Peter Cunningham is an Irish novelist who is known for his historical novels about Ireland. His works have received several literary awards in Ireland and Europe. Cunningham's fiction is said to be distinguished by its fusing of political material with psychological realism and a lyrical sensitivity to place and people.

Career
Cunningham's first novel, Noble Lord, was a thriller, written under the pseudonym Peter Lauder.  He is best known for the historical novels The Sea and the Silence, Tapes of the River Delta, Consequences of ihe Heart and Love In One Edition, which chronicle the lives of local families during the twentieth century in Monument, Cunningham's fictional version of Waterford, Ireland. 

Cunningham's novel The Taoiseach,  based on the life of Charles J. Haughey, was a controversial bestseller.
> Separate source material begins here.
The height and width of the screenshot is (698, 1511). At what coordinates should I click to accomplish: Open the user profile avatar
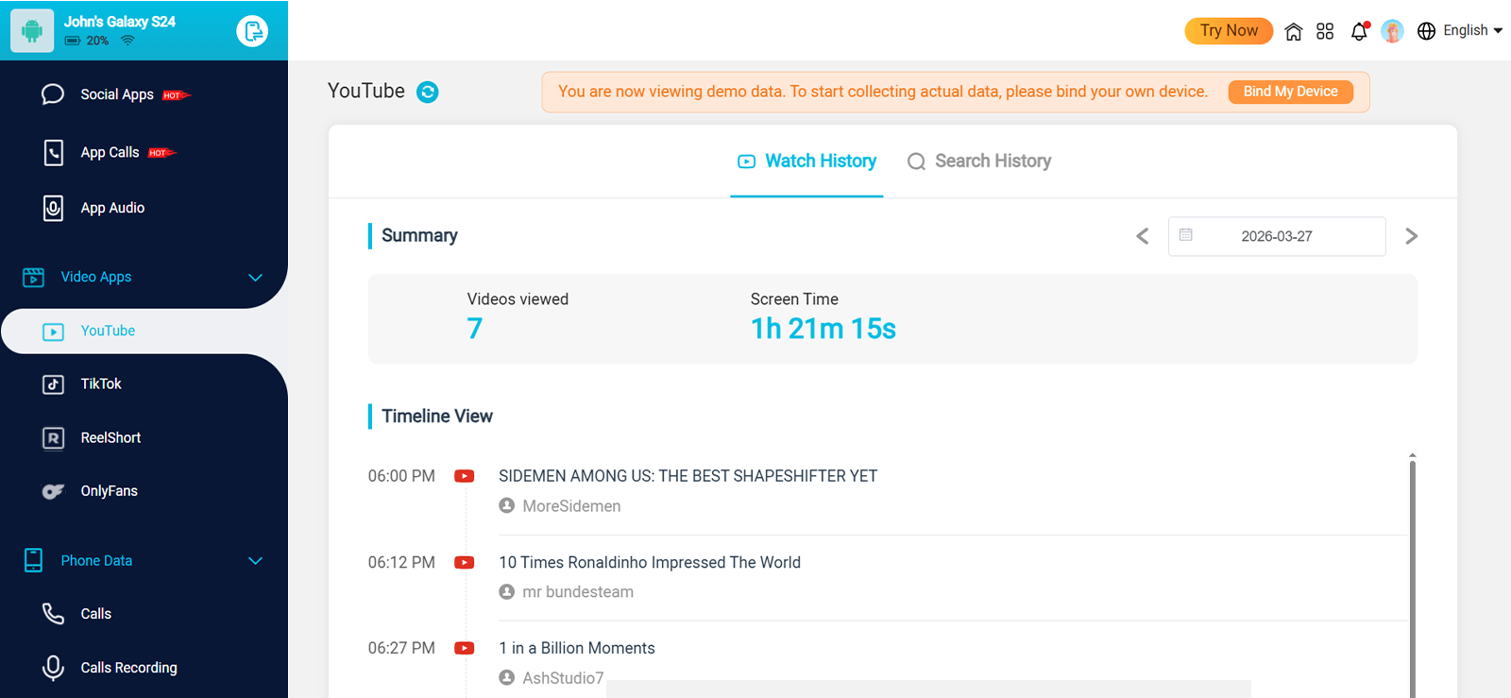(1392, 31)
Capital Sins, a satirical novel, dealt with the collapse of the Irish economy during the 2008 financial crisis.

Critical reception
The Sea and the Silence (translated into French as La Mer et le silence) was awarded the Prix de l’Europe in 2013. This novel also won the Prix Caillou in France and was short-listed for the Prix des Lecteurs du Telégramme.

Consequences of the Heart was short-listed for the Kerry Listowel Writer's Prize. Acts of Allegiance was long-listed for the 2019 Dublin International Literary Award. In 2011 Cunningham won the Cecil Day-Lewis Bursary Award.

Personal life
Cunningham grew up in Waterford, where his family had lived since the mid-19th century.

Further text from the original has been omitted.